The council was presided over by Berhtwald, the Archbishop of Canterbury. It was attended by bishops from the entirety of the Anglo-Saxon church, both from Northumbria and from the southern part of Britain. Besides the bishops, abbots from monasteries in Britain are recorded as attending at Austerfield, and Wilfrid's biographer records that Wilfrid was accompanied by a number of priests and deacons. Laymen were also present, including King Aldfrith, as well as some of Aldfrith's thegns.

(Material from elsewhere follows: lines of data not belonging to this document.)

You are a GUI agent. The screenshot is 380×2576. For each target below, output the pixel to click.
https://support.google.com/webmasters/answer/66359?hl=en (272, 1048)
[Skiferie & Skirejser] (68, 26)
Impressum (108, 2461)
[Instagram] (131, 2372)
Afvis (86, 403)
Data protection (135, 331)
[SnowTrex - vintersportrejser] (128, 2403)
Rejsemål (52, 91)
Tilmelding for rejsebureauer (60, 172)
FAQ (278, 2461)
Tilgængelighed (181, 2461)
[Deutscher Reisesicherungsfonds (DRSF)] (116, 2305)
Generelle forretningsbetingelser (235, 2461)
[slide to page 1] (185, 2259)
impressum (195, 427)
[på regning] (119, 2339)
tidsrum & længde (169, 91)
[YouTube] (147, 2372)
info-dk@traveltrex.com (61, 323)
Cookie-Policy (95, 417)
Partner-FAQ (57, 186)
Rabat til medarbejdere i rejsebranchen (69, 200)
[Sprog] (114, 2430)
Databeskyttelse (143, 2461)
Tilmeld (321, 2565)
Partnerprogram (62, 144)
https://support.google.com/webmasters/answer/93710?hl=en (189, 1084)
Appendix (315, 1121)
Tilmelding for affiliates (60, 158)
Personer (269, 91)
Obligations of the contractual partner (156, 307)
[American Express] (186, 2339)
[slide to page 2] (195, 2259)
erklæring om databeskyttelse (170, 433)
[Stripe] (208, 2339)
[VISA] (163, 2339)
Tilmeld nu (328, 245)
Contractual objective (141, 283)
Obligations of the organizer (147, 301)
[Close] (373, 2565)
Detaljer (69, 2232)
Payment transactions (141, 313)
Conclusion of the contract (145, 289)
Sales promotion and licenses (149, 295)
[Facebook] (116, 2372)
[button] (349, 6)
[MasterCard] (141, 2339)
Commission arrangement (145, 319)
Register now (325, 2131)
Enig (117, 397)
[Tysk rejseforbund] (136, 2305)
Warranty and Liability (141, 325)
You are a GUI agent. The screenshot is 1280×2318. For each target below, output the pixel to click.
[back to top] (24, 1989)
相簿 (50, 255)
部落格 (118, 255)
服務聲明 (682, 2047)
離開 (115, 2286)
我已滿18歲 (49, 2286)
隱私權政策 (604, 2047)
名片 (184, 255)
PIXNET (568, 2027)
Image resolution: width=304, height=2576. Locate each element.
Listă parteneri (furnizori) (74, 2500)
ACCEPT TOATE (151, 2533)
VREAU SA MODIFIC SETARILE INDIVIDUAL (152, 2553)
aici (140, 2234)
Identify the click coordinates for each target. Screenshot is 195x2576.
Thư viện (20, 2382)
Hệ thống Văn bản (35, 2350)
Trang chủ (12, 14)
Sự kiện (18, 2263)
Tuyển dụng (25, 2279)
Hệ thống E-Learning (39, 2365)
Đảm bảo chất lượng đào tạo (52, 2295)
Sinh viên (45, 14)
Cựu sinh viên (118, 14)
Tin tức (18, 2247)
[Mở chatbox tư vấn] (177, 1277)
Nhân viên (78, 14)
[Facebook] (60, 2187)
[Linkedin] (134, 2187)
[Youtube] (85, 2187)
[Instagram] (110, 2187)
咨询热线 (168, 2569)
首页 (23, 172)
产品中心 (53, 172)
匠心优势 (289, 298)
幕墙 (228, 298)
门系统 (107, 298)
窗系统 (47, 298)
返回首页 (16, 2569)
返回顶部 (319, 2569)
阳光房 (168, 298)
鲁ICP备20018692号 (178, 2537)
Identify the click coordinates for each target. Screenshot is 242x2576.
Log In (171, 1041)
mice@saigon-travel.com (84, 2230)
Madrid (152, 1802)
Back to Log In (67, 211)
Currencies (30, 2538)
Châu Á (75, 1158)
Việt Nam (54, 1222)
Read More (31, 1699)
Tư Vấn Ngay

One account of the council survives, that of Wilfrid's biographer, Stephen of Ripon in the Vita Sancti Wilfrithi. Aldfrith and Berhtwald opposed Wilfrid's desire to return to York, but Wilfrid was supported by King Æthelred of Mercia, who had given Wilfrid shelter while he was in exile. Most of the bishops attending as well as some abbots appear to have opposed Wilfrid. According to Stephen, Wilfrid's opponents wanted to seize all Wilfrid's properties and offices, but Berhtwald offered a compromise that would have allowed Wilfrid to retain some monasteries but would have prevented him from performing the office of bishop. In response, Wilfrid gave a long speech that described all his career as a churchman. The main difficulty lay in Wilfrid's refusal to obey Berhtwald, who had archiepiscopal authority over him. The decision of the council was that Wilfrid should remain exiled from York and return to the monastery of Ripon and not leave and no longer be a bishop. Wilfrid disagreed with this decision and appealed to the papacy again.

Wilfrid was eventually reconciled to the archbishop, bishops and laymen at the Council of Nidd in 705.